AIM OF THE TASK>
Repeat nothing but the line that contains "Task: Toggle 受信する" and the lines after it, through the end of the listing, exactly as they stand; omit pictures.

DATA SHOWN>

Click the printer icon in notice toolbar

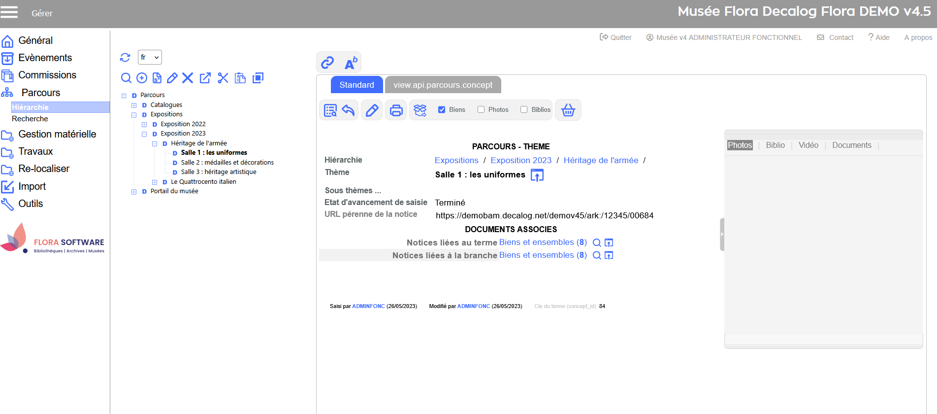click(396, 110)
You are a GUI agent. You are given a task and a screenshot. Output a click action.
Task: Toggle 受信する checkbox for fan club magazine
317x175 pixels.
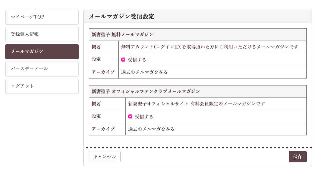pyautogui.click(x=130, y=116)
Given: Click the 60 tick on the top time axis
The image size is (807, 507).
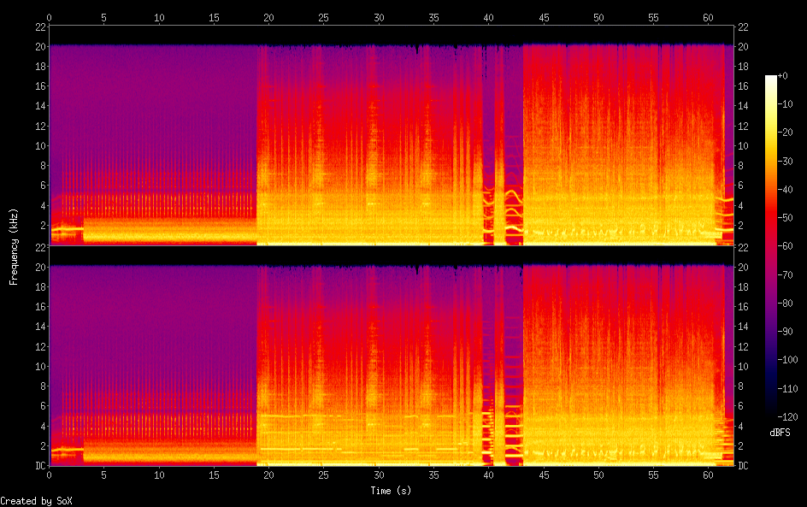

RESULT OF THIS TASK>
Task: Toggle 受信する checkbox for fan club magazine
317x175 pixels.
pyautogui.click(x=130, y=116)
Given: Click the 60 tick on the top time axis
The image size is (807, 507).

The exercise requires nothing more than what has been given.